Reports and publications (published elsewhere)

The overburden report: contracting for Indigenous health services

Posted on: 1 October, 2009
Issue: Vol 9 No 4, October 2009 - December 2009
Related to Health services

Dwyer J, O’Donnell K, Lavoie J, Marlina U, Sullivan P (2009)
The overburden report: contracting for Indigenous health services.
Darwin: Cooperative Research Centre for Aboriginal Health

In this report 145 Aboriginal community controlled health services were identified across Australia as providing comprehensive primary health care (PHC) and financial data from a representative sample of 21 agencies were analysed. The average income from the sample, indicated an annual income of $5 million dollars. The number of separate funding grants averaged 22 per service provider. The purpose of the report is to broaden the understanding of the enablers and limitations to providing effective PHC delivery within the current funding and accountability frameworks and how these arrangements can be improved.
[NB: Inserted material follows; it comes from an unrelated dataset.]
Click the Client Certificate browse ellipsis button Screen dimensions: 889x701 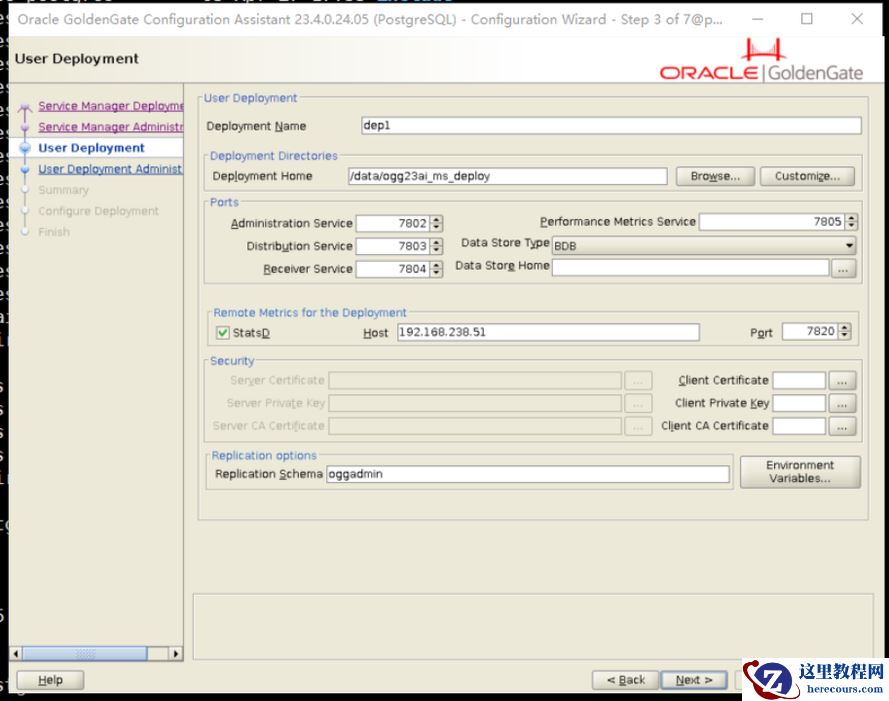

The report suggests a number of principles that provide options for good practice:
• Long-term contracting for core PHC is the basis for the funder-provider relationship
• Core PHC funding allows flexibility for local priority setting, in accordance with agreed plans
• Data collection and monitoring are simplified and information is shared, based on sound performance and health outcome indicators
• Transaction costs are reduced and complexity is managed through a single long term contract and good contract management
• Risks for both sides are managed.

NB: Overburden is a mining industry term to refer to the soil, rock and other materials that must be removed to get to the ore. It is used within this report to mean the administrative work that has to be done by providers to acquire, manage, report on and account for the funding used to deliver services.